══ Supplied entries ══
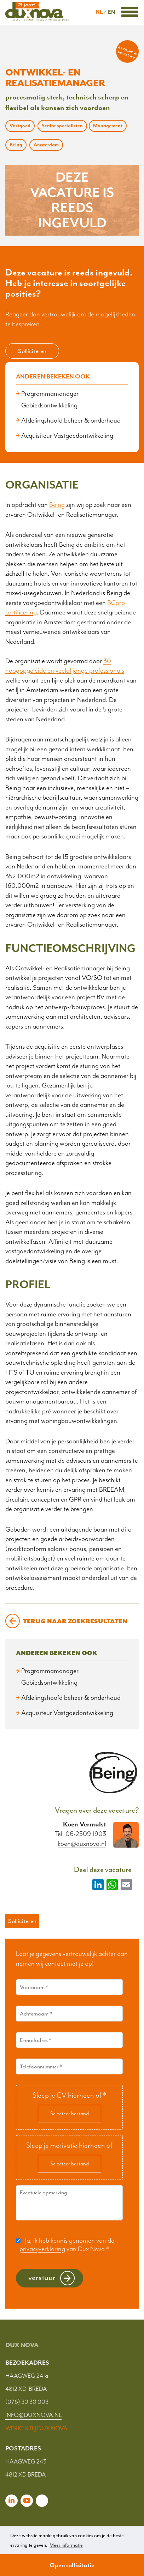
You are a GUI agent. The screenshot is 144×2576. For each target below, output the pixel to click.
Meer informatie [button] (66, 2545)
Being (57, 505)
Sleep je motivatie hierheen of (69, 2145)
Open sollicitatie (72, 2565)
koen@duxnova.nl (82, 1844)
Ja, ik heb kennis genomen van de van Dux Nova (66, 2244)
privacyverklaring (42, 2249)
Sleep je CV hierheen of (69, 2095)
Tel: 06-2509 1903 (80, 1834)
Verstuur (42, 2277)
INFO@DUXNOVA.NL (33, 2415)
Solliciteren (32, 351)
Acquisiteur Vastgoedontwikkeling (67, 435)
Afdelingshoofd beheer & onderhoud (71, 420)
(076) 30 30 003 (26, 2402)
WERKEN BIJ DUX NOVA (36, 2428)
═══
══ Supplied entries ══
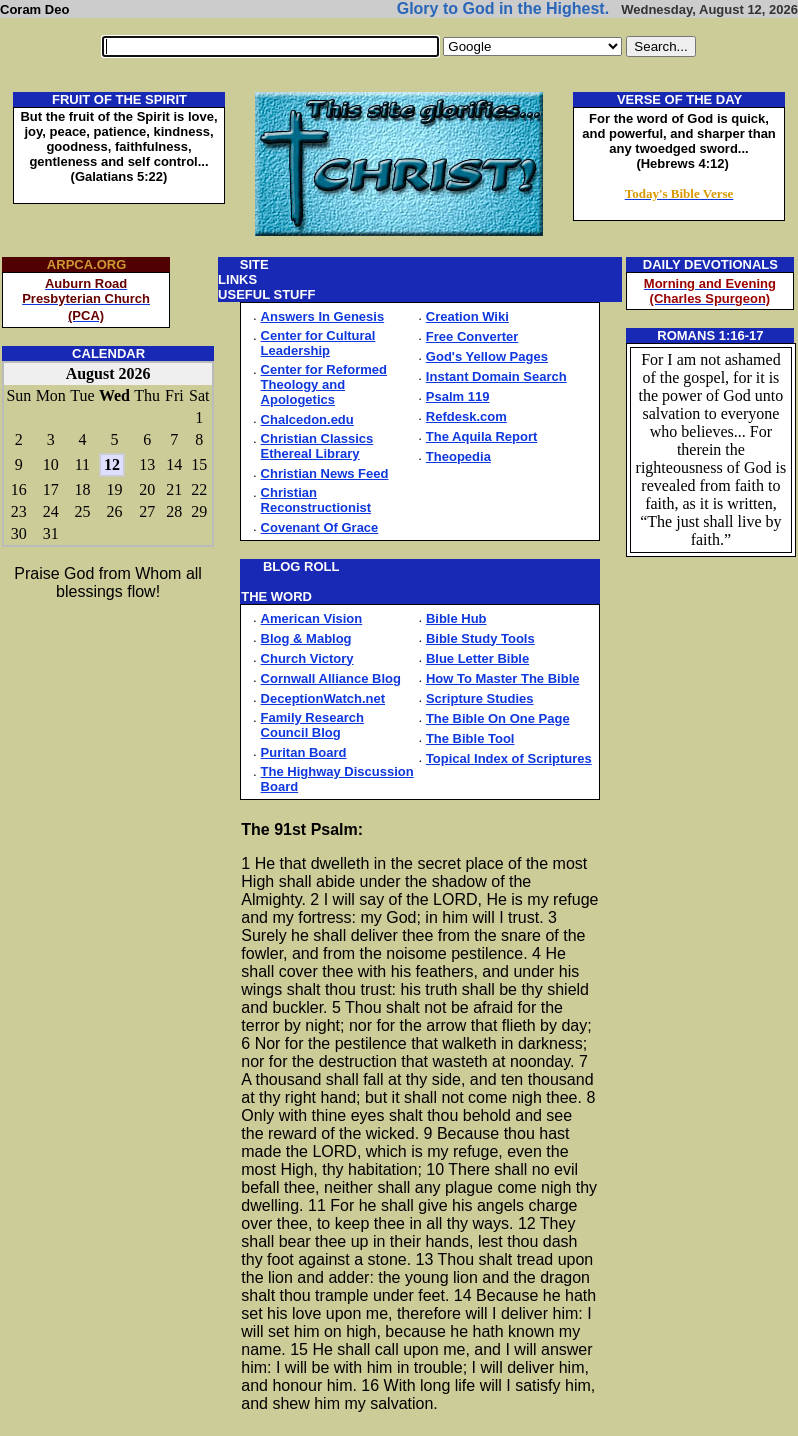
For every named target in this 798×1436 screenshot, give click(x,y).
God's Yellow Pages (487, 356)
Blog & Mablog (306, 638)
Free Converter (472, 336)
═══
Would you print, exactly as written, every line above from the one holding "Sleep je CV hierheen of (69, 2095)" through the one holding "WERKEN BIJ DUX NOVA (36, 2428)", with both included and no other lines?

### Output of the task:
Sleep je CV hierheen of (69, 2095)
Tel: 06-2509 1903 (80, 1834)
Verstuur (42, 2277)
INFO@DUXNOVA.NL (33, 2415)
Solliciteren (32, 351)
Acquisiteur Vastgoedontwikkeling (67, 435)
Afdelingshoofd beheer & onderhoud (71, 420)
(076) 30 30 003 (26, 2402)
WERKEN BIJ DUX NOVA (36, 2428)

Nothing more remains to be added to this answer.